Scan the material for the word "What" and copy each line where it occurs.
▬▬▬
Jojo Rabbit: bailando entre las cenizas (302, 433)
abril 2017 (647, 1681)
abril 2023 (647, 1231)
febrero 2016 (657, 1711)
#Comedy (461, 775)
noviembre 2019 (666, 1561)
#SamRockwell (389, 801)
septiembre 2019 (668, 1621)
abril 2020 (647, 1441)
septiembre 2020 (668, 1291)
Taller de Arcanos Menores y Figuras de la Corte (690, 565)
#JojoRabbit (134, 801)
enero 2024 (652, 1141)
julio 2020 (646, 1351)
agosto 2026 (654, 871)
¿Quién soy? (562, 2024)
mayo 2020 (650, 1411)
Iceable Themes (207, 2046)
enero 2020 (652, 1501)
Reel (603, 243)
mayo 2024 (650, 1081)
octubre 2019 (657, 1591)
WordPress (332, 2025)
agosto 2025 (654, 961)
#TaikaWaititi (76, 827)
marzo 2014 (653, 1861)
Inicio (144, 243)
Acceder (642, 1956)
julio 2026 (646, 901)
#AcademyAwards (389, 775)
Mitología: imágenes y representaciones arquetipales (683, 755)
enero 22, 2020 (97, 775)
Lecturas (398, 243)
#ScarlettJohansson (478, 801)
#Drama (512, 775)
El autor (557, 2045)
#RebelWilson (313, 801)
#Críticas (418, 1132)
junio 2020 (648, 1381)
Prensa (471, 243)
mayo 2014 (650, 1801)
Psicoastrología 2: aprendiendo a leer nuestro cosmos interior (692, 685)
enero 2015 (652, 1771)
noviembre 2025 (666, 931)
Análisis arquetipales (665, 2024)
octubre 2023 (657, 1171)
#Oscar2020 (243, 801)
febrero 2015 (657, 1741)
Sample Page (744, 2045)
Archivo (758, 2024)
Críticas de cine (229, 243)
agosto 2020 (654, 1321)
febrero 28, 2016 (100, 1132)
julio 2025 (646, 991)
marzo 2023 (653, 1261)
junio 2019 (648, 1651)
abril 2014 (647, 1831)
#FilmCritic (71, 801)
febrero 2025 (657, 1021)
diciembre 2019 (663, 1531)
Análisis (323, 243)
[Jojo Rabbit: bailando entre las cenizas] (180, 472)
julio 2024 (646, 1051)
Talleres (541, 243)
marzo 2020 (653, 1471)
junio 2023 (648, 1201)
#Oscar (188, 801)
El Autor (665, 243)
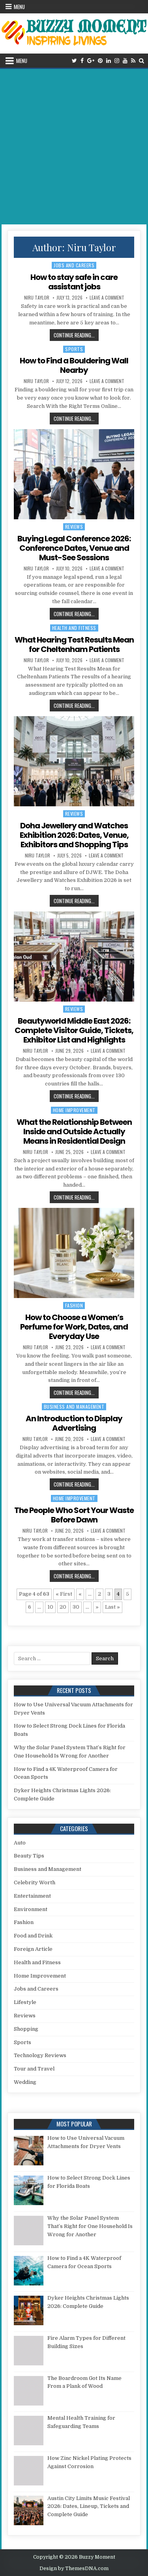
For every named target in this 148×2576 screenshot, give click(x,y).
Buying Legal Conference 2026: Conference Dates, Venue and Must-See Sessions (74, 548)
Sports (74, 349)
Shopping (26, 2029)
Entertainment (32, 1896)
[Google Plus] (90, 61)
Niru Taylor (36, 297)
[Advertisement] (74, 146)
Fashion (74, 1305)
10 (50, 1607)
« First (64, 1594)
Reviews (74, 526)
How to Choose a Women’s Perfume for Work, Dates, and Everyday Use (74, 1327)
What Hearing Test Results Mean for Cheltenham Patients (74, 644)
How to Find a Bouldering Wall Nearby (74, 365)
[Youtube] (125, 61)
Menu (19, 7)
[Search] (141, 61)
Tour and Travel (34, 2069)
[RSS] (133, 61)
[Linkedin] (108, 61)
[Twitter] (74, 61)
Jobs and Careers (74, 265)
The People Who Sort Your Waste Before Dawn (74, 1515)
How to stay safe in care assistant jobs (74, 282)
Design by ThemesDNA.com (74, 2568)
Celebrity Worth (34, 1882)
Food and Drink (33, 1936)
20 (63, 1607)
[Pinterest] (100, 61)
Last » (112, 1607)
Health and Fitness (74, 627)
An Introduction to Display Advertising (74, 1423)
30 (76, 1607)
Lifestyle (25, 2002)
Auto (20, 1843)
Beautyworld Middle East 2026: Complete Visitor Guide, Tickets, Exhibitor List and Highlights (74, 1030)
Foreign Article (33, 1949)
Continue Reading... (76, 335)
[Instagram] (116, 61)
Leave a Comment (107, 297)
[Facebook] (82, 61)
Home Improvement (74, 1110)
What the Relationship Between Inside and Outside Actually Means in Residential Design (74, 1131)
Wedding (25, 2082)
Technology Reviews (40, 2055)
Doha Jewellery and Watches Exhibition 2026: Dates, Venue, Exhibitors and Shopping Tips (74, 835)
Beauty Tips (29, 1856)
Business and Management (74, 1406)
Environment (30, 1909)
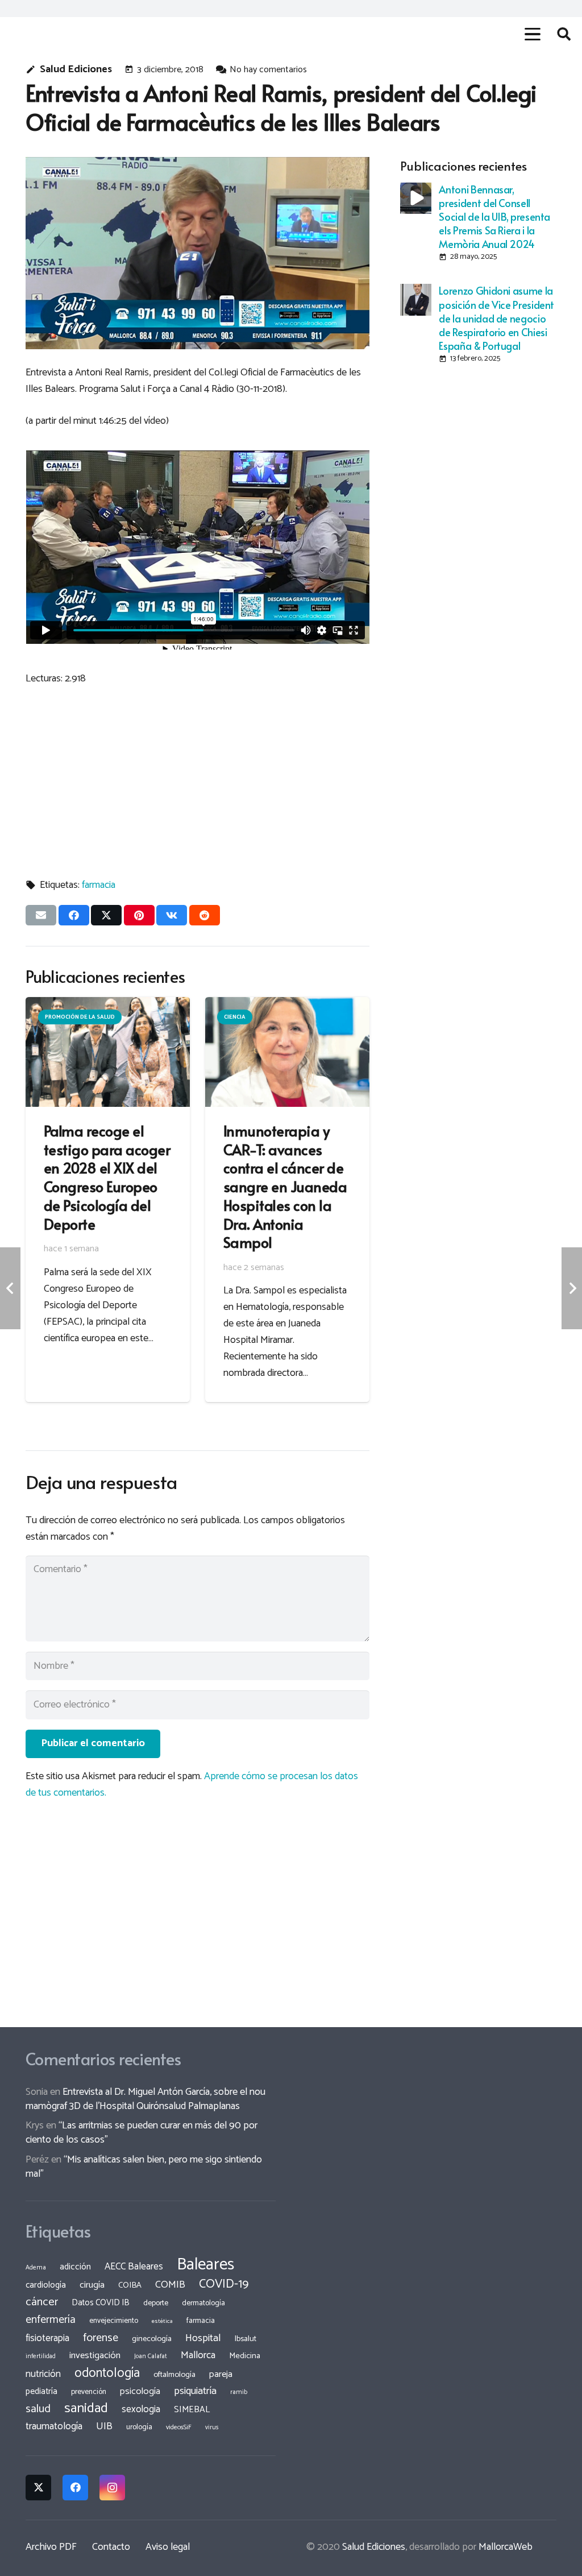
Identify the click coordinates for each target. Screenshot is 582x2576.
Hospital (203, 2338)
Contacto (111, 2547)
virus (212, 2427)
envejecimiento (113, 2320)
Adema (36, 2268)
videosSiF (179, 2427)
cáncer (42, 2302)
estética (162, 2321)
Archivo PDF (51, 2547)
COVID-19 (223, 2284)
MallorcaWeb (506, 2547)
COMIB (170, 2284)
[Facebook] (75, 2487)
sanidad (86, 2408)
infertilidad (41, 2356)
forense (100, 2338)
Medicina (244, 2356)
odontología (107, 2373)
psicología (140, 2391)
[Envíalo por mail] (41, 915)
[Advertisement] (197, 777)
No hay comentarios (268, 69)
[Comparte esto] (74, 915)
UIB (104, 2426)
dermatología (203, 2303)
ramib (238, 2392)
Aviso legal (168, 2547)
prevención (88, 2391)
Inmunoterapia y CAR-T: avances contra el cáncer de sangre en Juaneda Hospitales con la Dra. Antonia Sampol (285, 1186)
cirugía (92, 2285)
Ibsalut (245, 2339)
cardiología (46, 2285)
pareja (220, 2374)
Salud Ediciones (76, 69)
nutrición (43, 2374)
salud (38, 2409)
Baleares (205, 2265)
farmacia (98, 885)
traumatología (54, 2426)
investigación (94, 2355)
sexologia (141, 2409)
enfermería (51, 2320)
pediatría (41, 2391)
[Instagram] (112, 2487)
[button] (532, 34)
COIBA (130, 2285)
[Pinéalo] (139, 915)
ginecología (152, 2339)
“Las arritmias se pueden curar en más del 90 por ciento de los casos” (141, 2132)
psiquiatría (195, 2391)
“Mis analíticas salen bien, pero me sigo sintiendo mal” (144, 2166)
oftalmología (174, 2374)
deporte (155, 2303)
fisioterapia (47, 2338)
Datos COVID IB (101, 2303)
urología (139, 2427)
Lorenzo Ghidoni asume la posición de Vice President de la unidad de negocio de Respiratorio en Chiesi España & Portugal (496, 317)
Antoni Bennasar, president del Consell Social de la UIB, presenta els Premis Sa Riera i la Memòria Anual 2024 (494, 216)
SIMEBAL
▬▬▬
▶ [RESPONSE BELOW]:
What Hearing Test Results Mean for Cheltenham Patients (74, 644)
What the Relationship Between Inside and Outside Actually Means in Residential Design (74, 1131)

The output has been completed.